Last weekend I appeared at the Cheltenham Festival, talking about David on a panel with H.M.Castor (Vlll) and Pauline Francis (Traitor's Kiss), very ably chaired by Nicolette Jones. It's the third time I've "done Cheltenham" which is only down the road from me and I always enjoy it. The sun always seems to shine, the Green Room is the BEST (beating even Edinburgh's Yurt) and the other events are always interesting.
And this time my book was actually set in the same century as the other two writers' - namely the 16th.
Wagner's Gotterdammerung, which I was pleased she didn't dismiss, is sometimes translated as Twilight of the Gods but can mean Death of the Gods.

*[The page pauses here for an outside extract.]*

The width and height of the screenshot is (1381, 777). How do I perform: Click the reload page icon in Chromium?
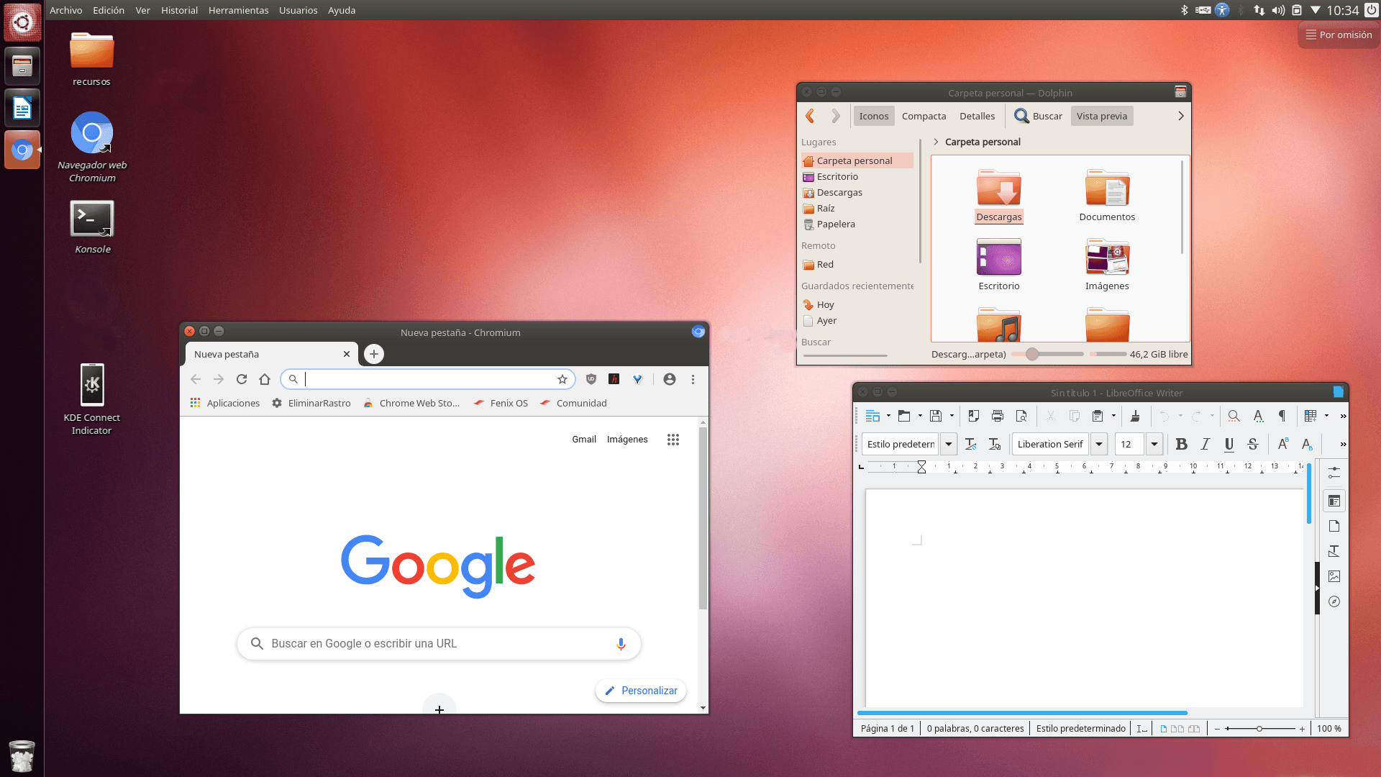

What Antonia Byatt wanted was a really bleak ending in which the black waters cover the earth. She was being interviewed by Libby Purves, who is a bit too perky for this subject. But then I remembered they had both lost a son, so maybe she had some empathy with her subject.
What struck me very forcibly was that Byatt said she would not any longer be able to write novels about characters who were much younger than her. I think that's a shame. But I understand what she means, though in her case it's about the technology as much as the moods and emotions.
So I hope she will reconsider. There is a character in Ragnarok called The Thin Child in Wartime and Byatt could write about her because she is really the author herself. The child who was moved out into the countryside from Sheffield in the war.
She would finish her work ahead of time in the small rural school she attended and then be allowed to browse in the book collection, which was where she discovered the Norse myths.
About ten years after her I was doing the same in my Secondary School Library, while bunking off games. Balder was speaking to both of us and the bleak beauty of the downfall of the gods.